== Set task A ==
Reproduce word for word the part of the article on key derivation functions that begins at the words "This article discusses" and stops after the words "working on protocols.".
== Set task B ==
In the article on key derivation functions, what three inputs does a KDF take?
== Set task C ==
Write the next part of the article on key derivation functions, picking up after its final sentence.

== Excerpted text ==

This article discusses several open-source implementations of the HKDF scheme for Android. Since HKDF is a relatively simple algorithm, it allows for a good case study of cryptographic code. The primary audience are applied cryptographers and software engineers working on protocols.

Key derivation functions (KDFs) are an important building block for practical protocols. They take as input the input keying material (IKM), an optional salt, and a context string (info). Their output is a pseudorandom key of specified length. For most variants we can assume that the resulting key material is indistinguishable from random which makes it easily usable as input for other cryptographic algorithms. Below is a typical example.

// Derive encryption key from master key
enc_aes_key = KDF(ikm=master_key, salt=salt, info="encryption_key", l=32)

KDFs are used in protocols for many purposes. First, we can use KDFs to transform key material to the key length required by specific algorithms. For example, reducing a 512-bit key to 128-bit for AES. Second, we can use KDFs to derive independent keys from the same key material. A common use case is domain separation where we want to ensure independent keys for different purposes, e.g. for encryption and integrity, to avoid accidental key re-use and other subtle interactions. For this we use different info parameters to bind the keys to the different contexts. Finally, we can use the KDF to combine key input from multiple sources (e.g. Signal’s X3DH) and ratchet operations (e.g. Signal’s Double Ratchet).

Records of locating words and elements
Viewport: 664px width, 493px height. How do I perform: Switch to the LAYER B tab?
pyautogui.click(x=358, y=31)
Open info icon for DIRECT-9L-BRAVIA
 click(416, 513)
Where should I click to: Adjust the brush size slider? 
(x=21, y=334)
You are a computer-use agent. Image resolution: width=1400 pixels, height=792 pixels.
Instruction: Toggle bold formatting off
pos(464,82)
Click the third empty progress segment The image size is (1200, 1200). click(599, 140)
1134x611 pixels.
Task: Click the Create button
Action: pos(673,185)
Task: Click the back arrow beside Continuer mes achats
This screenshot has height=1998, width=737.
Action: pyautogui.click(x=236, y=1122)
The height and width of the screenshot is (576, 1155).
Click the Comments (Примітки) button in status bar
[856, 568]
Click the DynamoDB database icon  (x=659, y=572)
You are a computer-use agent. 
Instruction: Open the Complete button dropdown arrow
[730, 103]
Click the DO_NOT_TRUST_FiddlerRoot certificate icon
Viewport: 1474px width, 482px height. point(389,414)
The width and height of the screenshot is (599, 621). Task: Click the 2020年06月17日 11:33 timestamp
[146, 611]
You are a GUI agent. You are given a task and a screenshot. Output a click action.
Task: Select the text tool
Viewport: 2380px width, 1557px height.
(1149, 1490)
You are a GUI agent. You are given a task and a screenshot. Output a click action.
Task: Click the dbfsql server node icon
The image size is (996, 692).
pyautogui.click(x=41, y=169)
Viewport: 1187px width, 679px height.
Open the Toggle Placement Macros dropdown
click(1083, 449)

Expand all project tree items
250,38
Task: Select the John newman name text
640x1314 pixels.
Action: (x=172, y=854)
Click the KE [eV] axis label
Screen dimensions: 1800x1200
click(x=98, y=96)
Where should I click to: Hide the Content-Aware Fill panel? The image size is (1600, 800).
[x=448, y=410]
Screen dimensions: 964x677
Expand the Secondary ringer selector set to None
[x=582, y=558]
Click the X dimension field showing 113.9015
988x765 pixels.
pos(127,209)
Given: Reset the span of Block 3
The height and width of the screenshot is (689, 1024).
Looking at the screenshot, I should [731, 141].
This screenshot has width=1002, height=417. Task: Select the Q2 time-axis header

== Exercise result A ==
This article discusses several open-source implementations of the HKDF scheme for Android. Since HKDF is a relatively simple algorithm, it allows for a good case study of cryptographic code. The primary audience are applied cryptographers and software engineers working on protocols.

== Exercise result B ==
The input keying material (IKM), an optional salt, and a context string (info).

== Exercise result C ==
The HMAC-based KDF (HKDF) is a versatile KDF scheme devised by Krawczyk and built using the Hashed Message Authentication Code (HMAC) primitive. It is handy, because HMAC is commonly available on many platforms, and very fast. It also comes with well understood security guarantees for the output key material. HKDF works in two steps: During the extract phase the IKM and salt are hashed into an intermediate pseudorandom key PRK. The expand phase then combines the PRK with the info parameter and iteratively produces output blocks. It does so by taking the previous round’s state and hashing it again with a new counter value. These blocks then form the output key material (OKM).

// extract
PRK = HMAC(salt, IKM)

// expand
T_0 = []
T_1 = HMAC(PRK, T_0 + info + "0x01")  // `+` is concatenation
T_2 = HMAC(PRK, T_0 + info + "0x02")
...
OKM = T1 + T2 + ...

Password hashing and key stretching is a special case of key derivation. Here the password serves as low-entropy input keying material and, in turn, the function is intentionally designed to require high computational or memory costs. I discussed password hashing on Android in a previous blog post.

KDFs on Android

Despite the ubiquity of HKDF, it is not part of the cryptography API on Android (or the JDK in general). Luckily, its specification RFC 5869 is relatively simple and all the underlying cryptographic primitives are readily available. Therefore, it is tempting to simply write a custom implementation as part of the overall protocol. This led to the diverse set of open-source implementations that we can discuss here.

The motivation for this blog post is to critically discuss how cryptographic algorithms are implemented – partially inspired by Filippo’s discussion of Restic. In particular, I compare different approaches to common challenges and weigh overall design decisions. Also, I hope to inspire some appreciation for the intricate task that is implementing cryptography for the real world.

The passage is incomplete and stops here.